WOW ! Je peux vous assurer que ça réveil mal et que nous courrions partout dans la chambre à tout ramasser et mettre dans la salle de bain, tel les indications reçues. Je cherchais des vêtements pour tout le monde et moi, j’étais encore en pyjama à chercher une paire de petite culotte (mdr). J’avais fait nos sacs à une vitesse éclaire en essayant de ne rien oublié… mais on oublie beaucoup dans de telles situations. Mais nos passeports et billets d’avion étaient dans notre sac.
Quand nous avons ouvert la porte, il ventait incroyablement et il pleuvait également. Nous avons descendu les escaliers et nous entendions des bruits sourds un peu partout, pour se rendre compte que se sont les noix de coco qui tombaient des cocotiers. J’avoue avoir eu peur à ce moment exactement, car la peur d’en recevoir une sur le coco m’effrayait et je surveillais ma fille et mon copain pareillement en mentionnant de marcher bien au centre du trottoir qui nous mène à la réception.
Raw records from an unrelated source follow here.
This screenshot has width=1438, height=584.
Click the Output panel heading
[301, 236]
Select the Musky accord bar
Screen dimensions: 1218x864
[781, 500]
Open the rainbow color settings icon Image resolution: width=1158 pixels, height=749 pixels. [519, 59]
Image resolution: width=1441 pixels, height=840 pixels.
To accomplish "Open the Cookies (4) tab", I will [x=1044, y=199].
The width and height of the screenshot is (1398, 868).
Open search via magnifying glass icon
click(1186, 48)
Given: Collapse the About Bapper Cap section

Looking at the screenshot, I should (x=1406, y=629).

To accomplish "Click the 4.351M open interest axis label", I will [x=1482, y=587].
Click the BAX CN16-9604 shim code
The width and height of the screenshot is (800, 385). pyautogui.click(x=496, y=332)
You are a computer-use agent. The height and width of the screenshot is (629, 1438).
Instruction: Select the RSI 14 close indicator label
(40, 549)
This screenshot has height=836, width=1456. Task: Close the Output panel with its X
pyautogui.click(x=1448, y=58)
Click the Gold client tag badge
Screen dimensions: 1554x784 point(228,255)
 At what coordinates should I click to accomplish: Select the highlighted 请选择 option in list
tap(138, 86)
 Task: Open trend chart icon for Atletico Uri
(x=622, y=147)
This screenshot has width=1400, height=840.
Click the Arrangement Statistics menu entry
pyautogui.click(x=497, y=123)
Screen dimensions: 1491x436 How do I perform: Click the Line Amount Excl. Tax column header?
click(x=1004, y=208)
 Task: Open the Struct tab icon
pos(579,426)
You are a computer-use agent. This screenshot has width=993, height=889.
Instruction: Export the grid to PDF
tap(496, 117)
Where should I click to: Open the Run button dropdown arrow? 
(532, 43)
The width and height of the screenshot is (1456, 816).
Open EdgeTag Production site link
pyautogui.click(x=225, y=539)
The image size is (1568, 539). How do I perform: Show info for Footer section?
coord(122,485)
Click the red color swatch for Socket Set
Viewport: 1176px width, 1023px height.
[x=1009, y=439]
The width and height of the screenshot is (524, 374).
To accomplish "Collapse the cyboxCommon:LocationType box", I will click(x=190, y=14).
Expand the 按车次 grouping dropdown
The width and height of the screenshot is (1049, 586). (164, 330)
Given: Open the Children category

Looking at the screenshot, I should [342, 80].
Nous entendions juste à côté de nous, les fameuses noix de coco et c’était comme une forme de bombardement.
Nous arrivions enfin à la réception et déjà un autobus était prêt à partir et remplie de passagers. Nous avons pris la 2ième après avoir mentionné le no de notre chambre et certifié que nous étions les 3 présents.
Nous roulions à une bonne vitesse en direction de Cayo Coco. J’étais assise à côté d’un des animateurs qui était complètement crevé, après avoir passé plus de 20 heures debout à ramasser les chaises, les parasols, les miroirs et tout le reste. Ils ont préparé notre évacuation et tout était prêt lors de l’appel à notre chambre. On voyait des autobus qui arrivaient à notre hôtel, les unes après les autres. C’est à ce moment que je réalisais combien ils savaient prendre les moyens pour évacuer les gens et ceci à une vitesse incroyable. Nous arrivions à l’hôtel El Senator vers les 5h30 du matin. Le ciel était gris et le halle de l’entrée était remplie de branches et de feuilles au sol. On nous demande de se rendre au comptoir de la réception, d’où on nous détermine une chambre. Alors, rendu au comptoir, on nous donne un sac avec 3 minis barres de savon et 2 rouleaux de papier de toilette. On nous mentionne par où passer pour se rendre à celle-ci et de revenir ensuite pour avoir les informations nécessaires quand l’ouragan frappera. Je peux vous dire que ça fait drôle comme feeling.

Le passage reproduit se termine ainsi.